= TASK TO CARRY OUT =
Reproduce every line of the material below word for word, leaving out the pictures.

= DATA LISTING =
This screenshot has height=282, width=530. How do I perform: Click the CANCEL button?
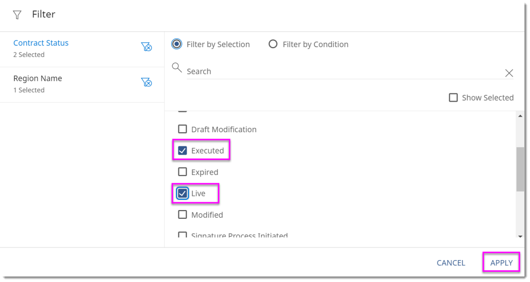pyautogui.click(x=451, y=263)
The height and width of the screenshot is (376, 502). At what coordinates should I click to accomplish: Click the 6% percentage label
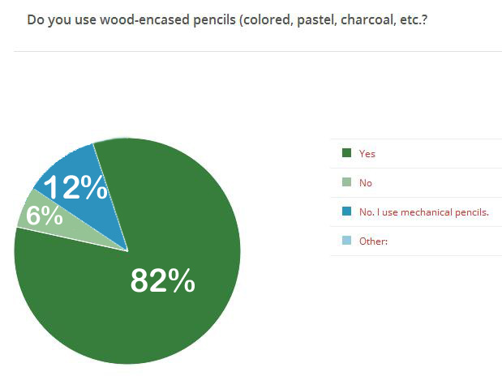(x=41, y=216)
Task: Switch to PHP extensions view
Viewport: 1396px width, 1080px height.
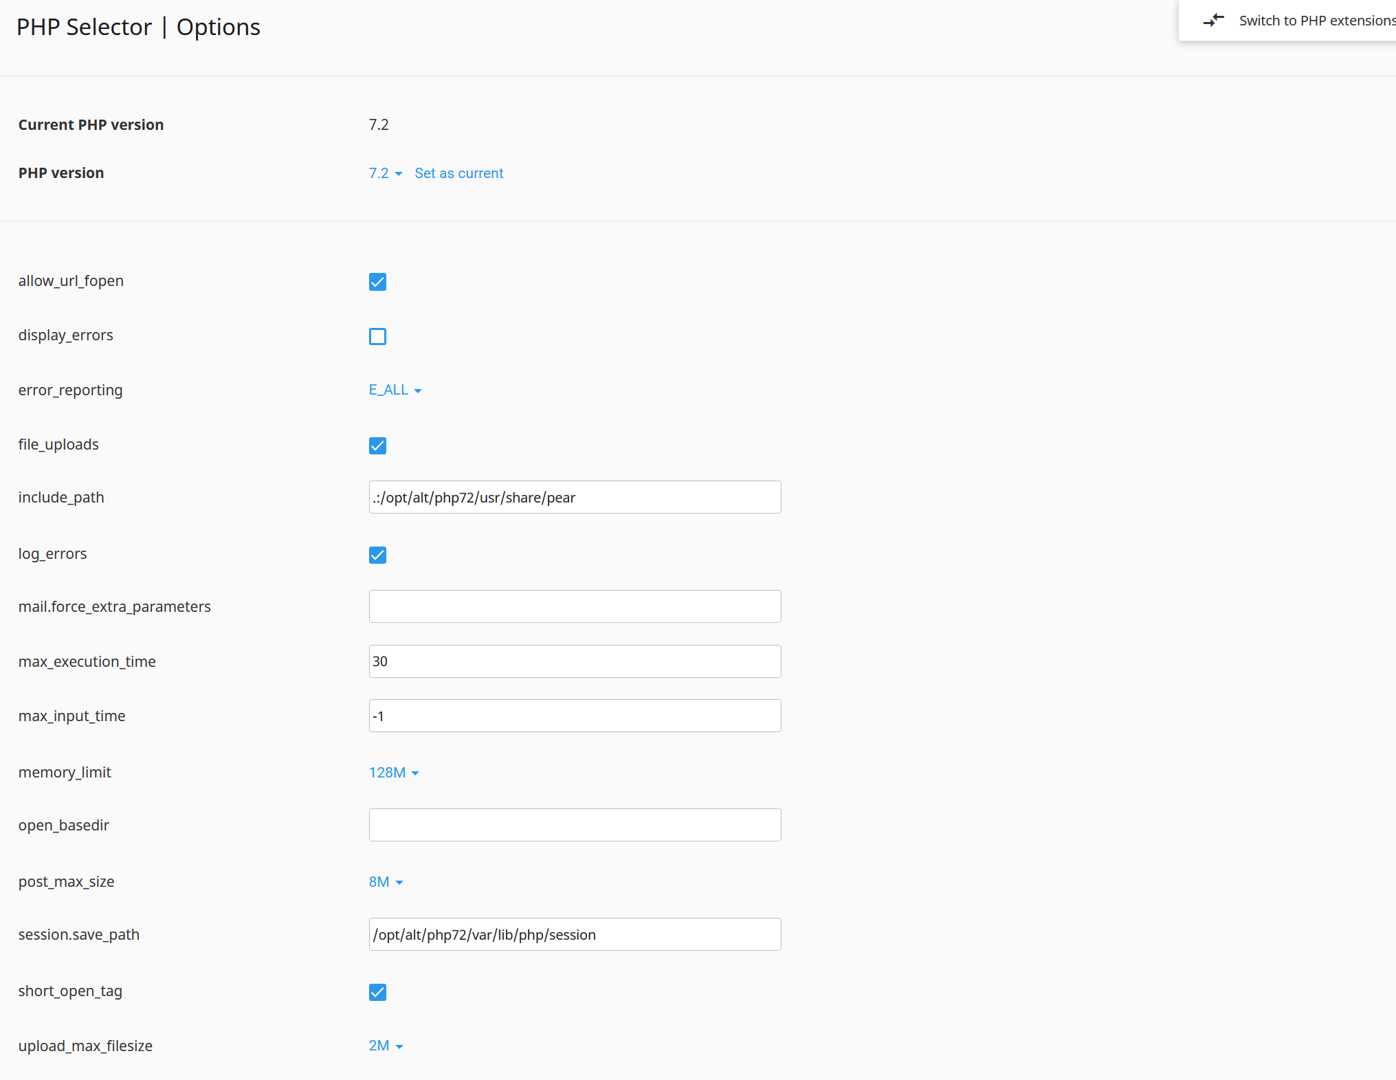Action: [1316, 21]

= EXERCISE ANSWER =
This screenshot has height=282, width=530. How do I perform: Click the CANCEL button?
pyautogui.click(x=451, y=263)
The height and width of the screenshot is (376, 502). At what coordinates should I click to accomplish: Click the 6% percentage label
(x=41, y=216)
Task: Switch to PHP extensions view
Viewport: 1396px width, 1080px height.
Action: [1316, 21]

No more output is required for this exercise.